息子は幼稚園の年長組のときにポケモンを始めた。
忘れもしない緑色のゲームボーイ。
彼はそれを一日に何十回となくわたしのところに持ってきて、聞いた。
「なんて書いたある?」
方言ではないのだが「書いてある」の「て」と「あ」がリエゾンしてこうなるのだった。
わたしはその都度、ダイアローグのなかを読んでやる。
「ピカチュウのこうげき!」
「リザードンをつかまえた」
あとはよく覚えていない。
めんどくさいと思ったことがなかったのは、やはり、書いてあるものならなんでも好きな性分だからか。

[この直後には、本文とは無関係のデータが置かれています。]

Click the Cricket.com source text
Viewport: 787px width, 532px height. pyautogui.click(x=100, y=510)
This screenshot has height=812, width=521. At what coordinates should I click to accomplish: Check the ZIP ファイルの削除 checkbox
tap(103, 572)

くる日もくる日も、わたしはなんて書いてあるかを読み聞かせつづけ、息子はポケモンをつぎつぎに捕まえていた。
そしてある日、息子はわたしに聞きにこなくなった。
その日、彼のなかで、ポケモンクロスワードパズルのカタカナ編とひらがな編が、同時に完成したのだ。

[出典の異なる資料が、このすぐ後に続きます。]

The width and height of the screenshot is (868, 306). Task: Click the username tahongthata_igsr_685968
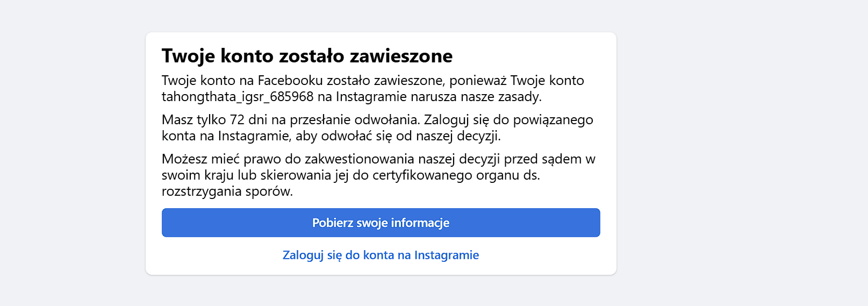click(238, 97)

カタカナとひらがな、両方とも、ある日突然に読めるようになっていた。
最後のマスが埋まるときの音を聞いてみたかったものだが、それはたしかに、一日のうちのできごとだった。
かたや娘は行動から入っていった。
幼稚園の年中組に上がった頃、ともだちに手紙を書きたいという。
レターセットを渡してやると、便箋一枚に、びっしりとミミズを這わせた。
つまり、彼女の思う字のようなものを最初の行から最後の行まで、各行頭からおしりまで、きっちりと書ききったのだ。

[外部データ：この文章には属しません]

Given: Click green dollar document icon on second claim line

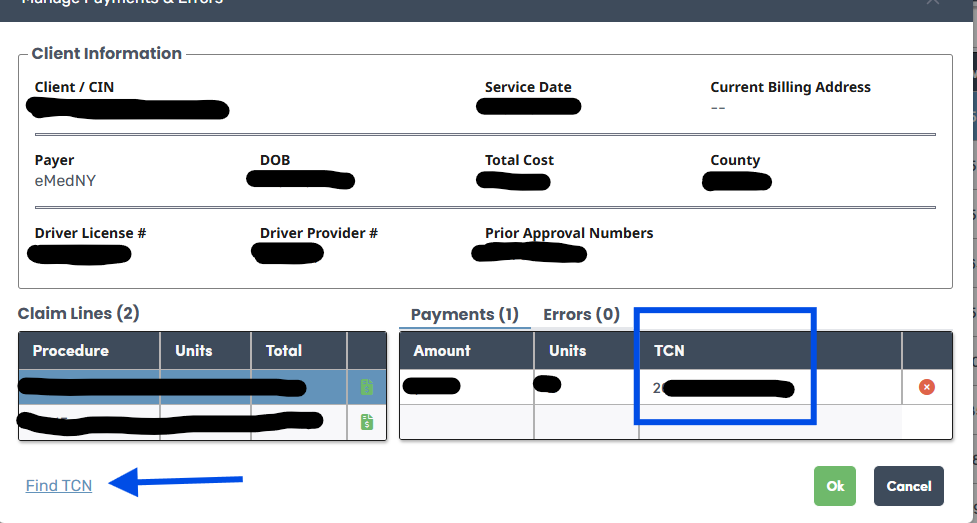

そしてそれを封筒に入れ、スティック糊で封をし、翌日幼稚園に持っていった。
手紙を渡した女の子のおかあさんも、洒落の利く人だった。
翌日、お迎えのときに会うと、いいお手紙だったわねえ、と笑顔でいってくれた。
字を書きたいという娘に、息子のともだちも協力してくれた。
うちに遊びにきた二人の男の子は、息子の使いかけのこくごのノートに、ひらがなを書き、すぐに消しゴムで消した。
そして娘にいうのだった。
消したあとに残ってる線をなぞってごらん、字が書けるよ。
なんて優しいの。
わたしのほうが感激していた。
娘がなぞったのを見せると、彼らは上手上手、と花丸をつけてくれた。
こうして娘はひらがなを覚えた。
読むほうは、漫画を一冊まるまる読んだ振りをするところから始めて、いつの間にかほんとうに読んでいた。
読んだ振りなのがバレバレでも、息子はからかったりしなかった。
わたしも、もう読めたの、すごいねえ、と褒めただけ。
息子のジェントルさと、わたしのオーバーめのリアクションが、娘を助けていたのだろう。
二人に共通しているのは、自分の興味のあるもので覚えたということだ。
そこには意欲があった。
興味も意欲もこども自身に任せていれば、きっと湧いてくるものだと思う。